Stored data

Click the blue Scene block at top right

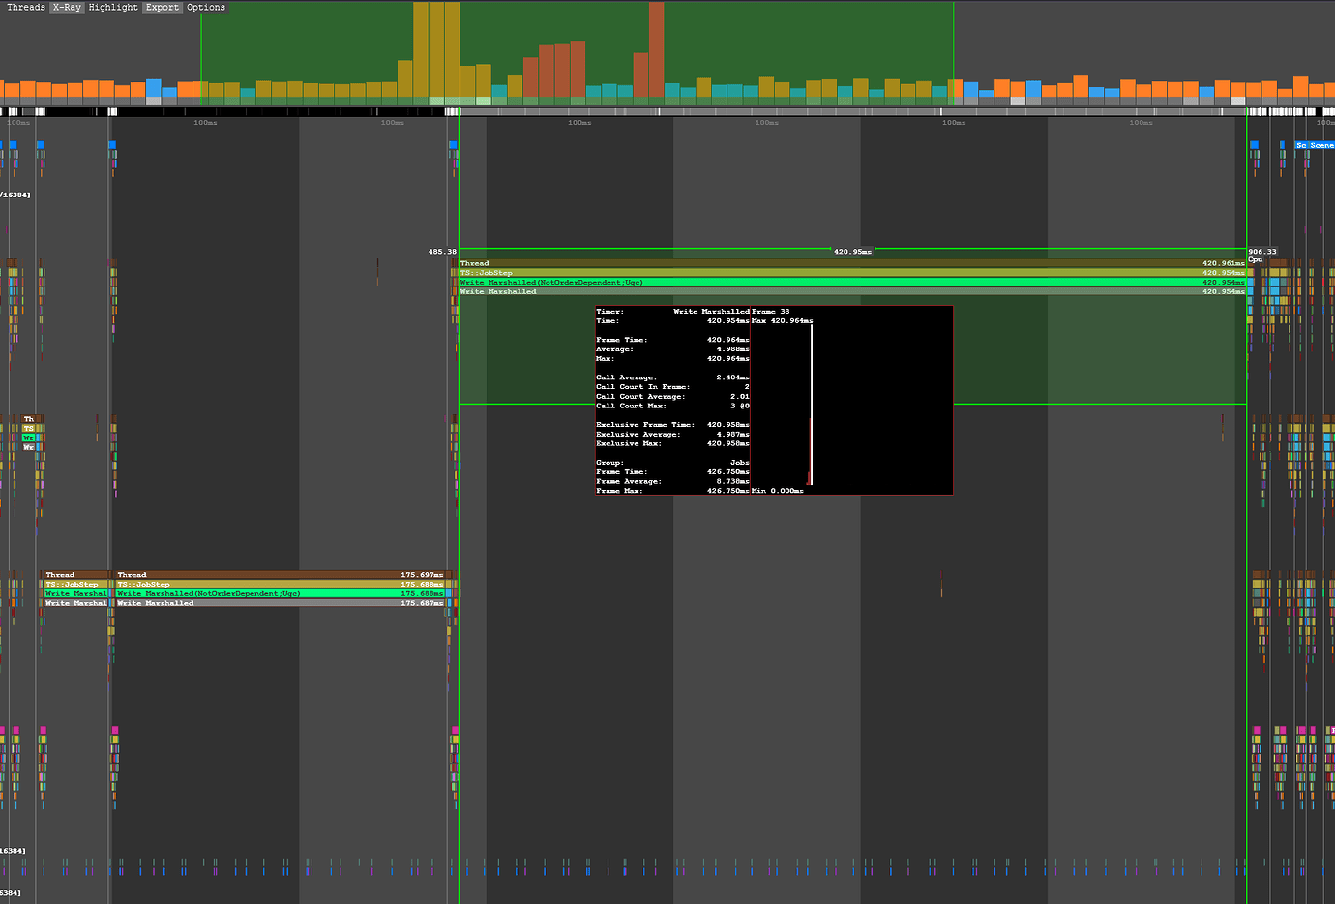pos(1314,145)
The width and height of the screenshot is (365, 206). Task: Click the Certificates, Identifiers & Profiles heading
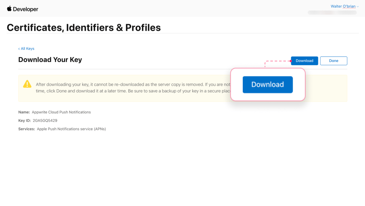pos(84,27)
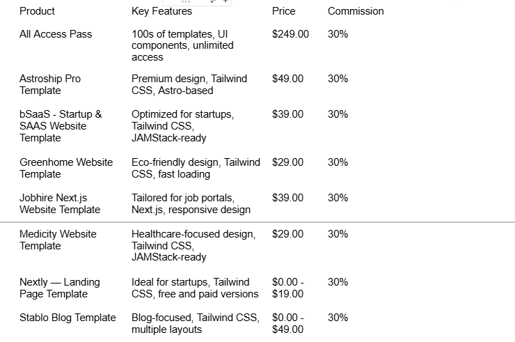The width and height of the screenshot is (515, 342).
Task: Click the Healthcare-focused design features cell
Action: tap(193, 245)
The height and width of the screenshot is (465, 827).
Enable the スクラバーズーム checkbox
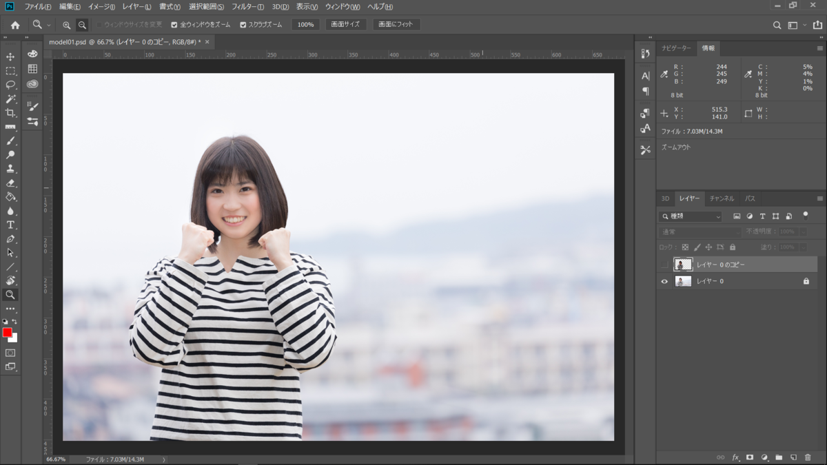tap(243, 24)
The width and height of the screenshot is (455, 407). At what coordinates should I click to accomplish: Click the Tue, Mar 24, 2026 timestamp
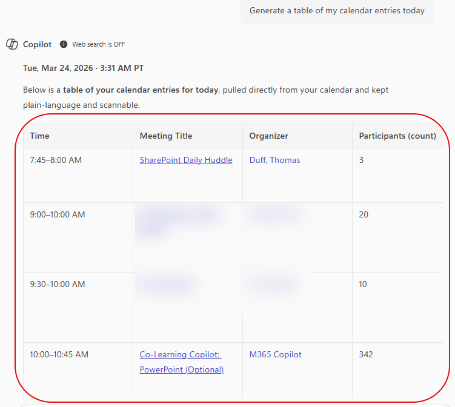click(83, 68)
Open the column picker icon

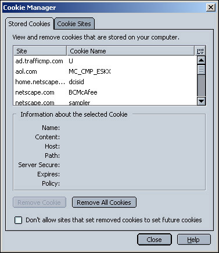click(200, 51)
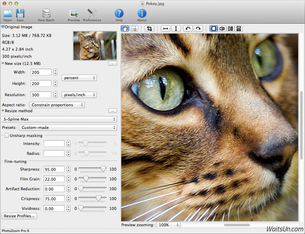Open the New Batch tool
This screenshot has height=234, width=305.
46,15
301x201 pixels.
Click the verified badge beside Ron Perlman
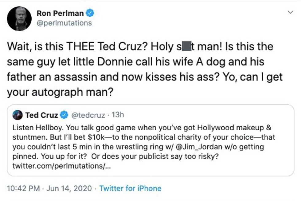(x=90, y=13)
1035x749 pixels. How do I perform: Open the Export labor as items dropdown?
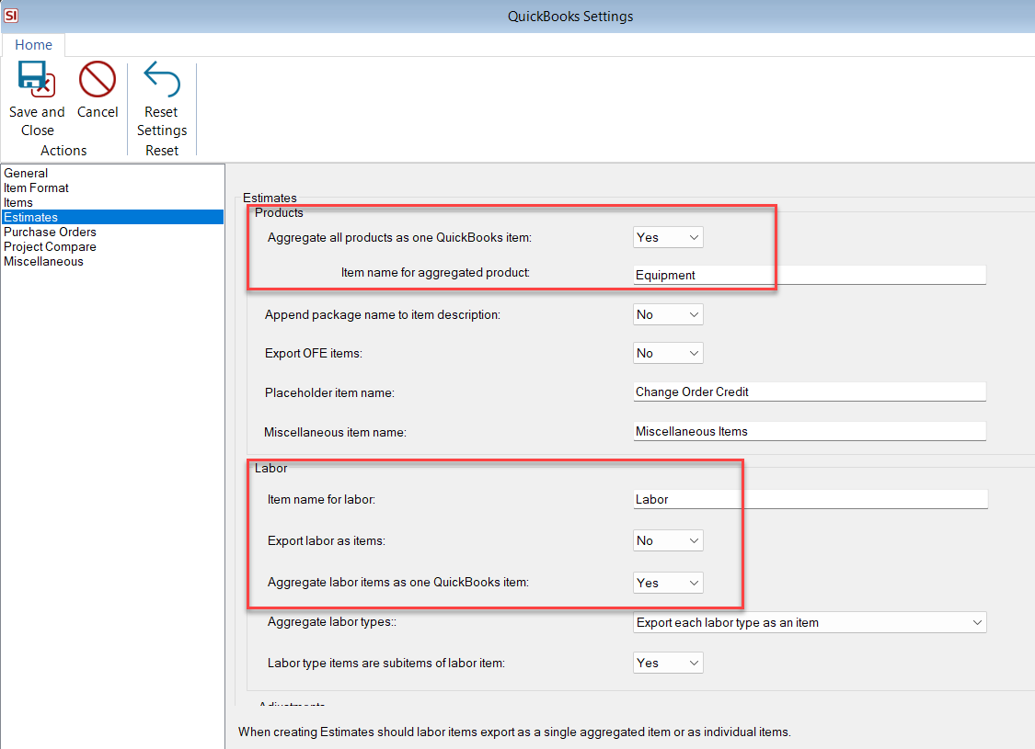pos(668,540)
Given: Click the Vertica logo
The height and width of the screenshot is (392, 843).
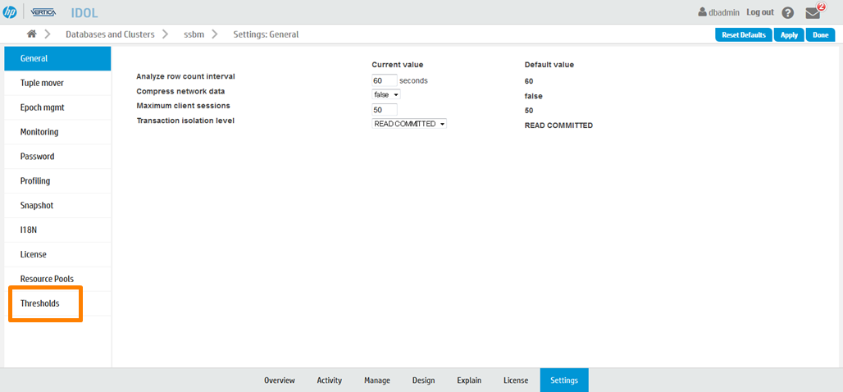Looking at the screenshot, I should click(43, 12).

==

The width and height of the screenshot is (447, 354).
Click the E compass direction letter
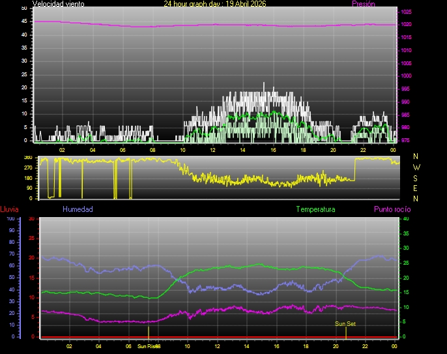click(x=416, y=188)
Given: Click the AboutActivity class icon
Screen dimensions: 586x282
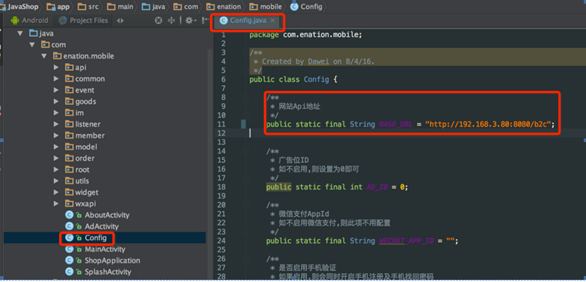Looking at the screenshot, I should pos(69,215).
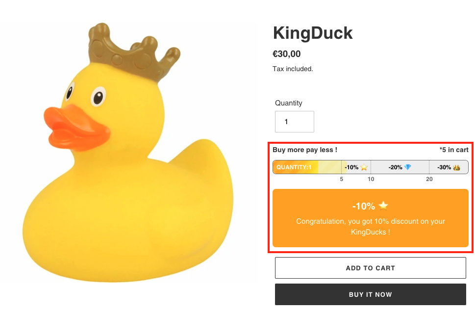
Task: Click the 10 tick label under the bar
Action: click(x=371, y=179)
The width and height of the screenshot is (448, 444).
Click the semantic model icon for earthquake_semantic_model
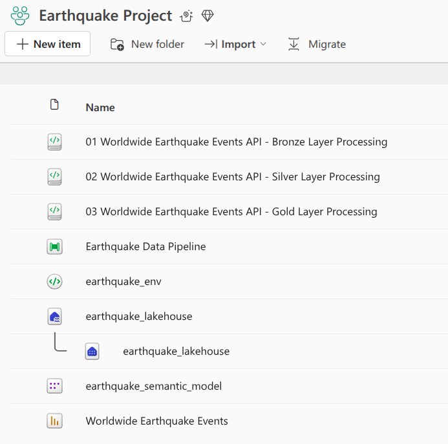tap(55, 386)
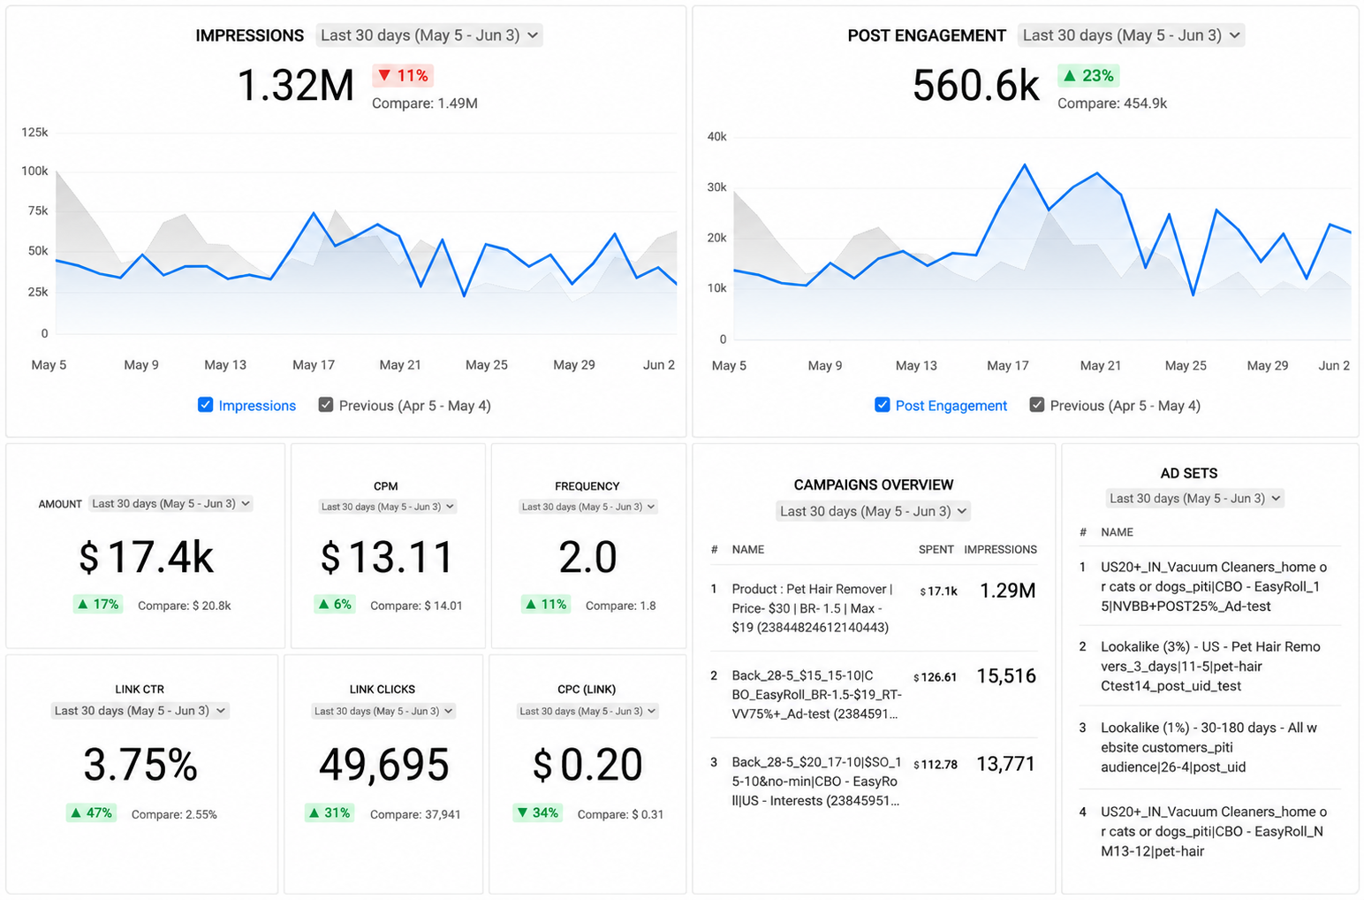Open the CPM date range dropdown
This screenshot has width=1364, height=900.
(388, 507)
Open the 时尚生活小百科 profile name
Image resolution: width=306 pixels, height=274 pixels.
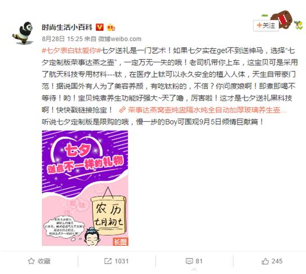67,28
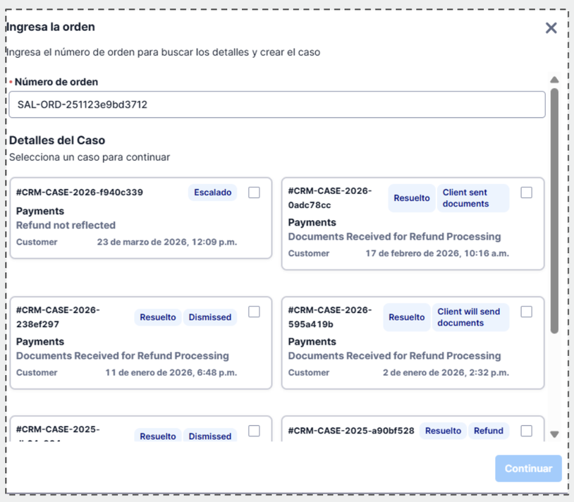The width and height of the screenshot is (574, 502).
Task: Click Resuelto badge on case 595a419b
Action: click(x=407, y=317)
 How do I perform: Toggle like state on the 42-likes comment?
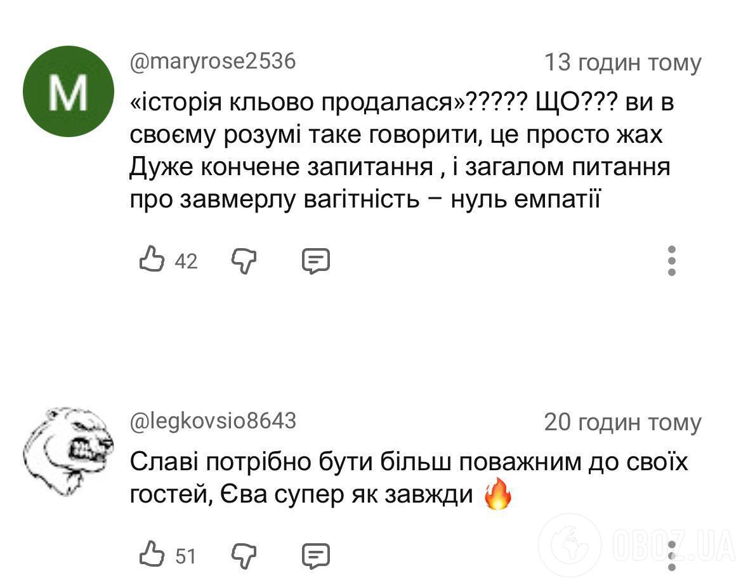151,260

▶ Exercise objective
From the data above, work out how many lines hold "Given". Answer with the number alone.

▶ Exercise result
2